Across the country, the past few years have seen a growing understanding that the tech industry’s interests and the interests of the public aren’t always aligned. Warren’s declaration of war with tech monopolies says as much about her as it does about the state of Silicon Valley’s reputation. Warren has been one of Congress’ most vocal tech critics for years, having delivered impassioned speeches on breaking up big tech in 2016 and 2017. Given that context, she can hardly be charged with opportunism. And yet, the timing also seems fortuitous. For all the talk of reining in Wall Street that took place in the 2016 Democratic primaries, the tech industry’s unchecked power was scarcely mentioned. Now, just three years later, it’s hard to escape. That may make it feel less risky for Democrats to take on an industry that has disproportionately swung left with both its campaign donations and its votes.

This week, Senator Klobuchar told The Washington Post that the United States has “a major monopoly problem,” and that the biggest one is in the tech sector. Even Senator Cory Booker, who as mayor of Newark worked closely with Facebook CEO Mark Zuckerberg and received substantial backing from tech industry employees in 2018, recently spoke at an event about corporate monopolies, saying, “It’s no coincidence that after the most sustained period of merger activity in American corporate history, entrepreneurship has reached a 40-year low.”

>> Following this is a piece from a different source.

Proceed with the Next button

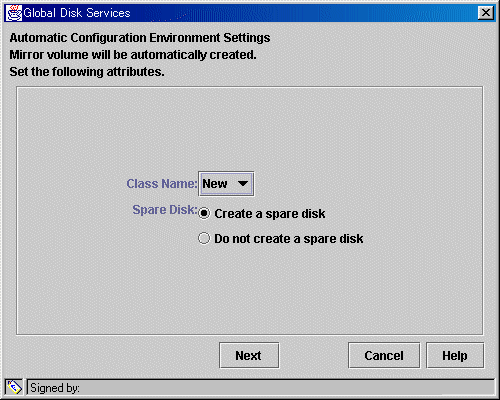click(249, 355)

Warren’s proposal is undoubtedly the most aggressive, but it’s clear she won’t be the only candidate in the race pushing for a national discussion on these issues. That includes President Trump, who has accused Facebook and Google of being biased against conservatives and is presently engaged in a mud-slinging battle with Amazon CEO Jeff Bezos (or as the president recently called him, “Jeff Bozo”).

If tech giants think the years since the 2016 election have been rough on them, the path to 2020 is about to get a whole lot bumpier.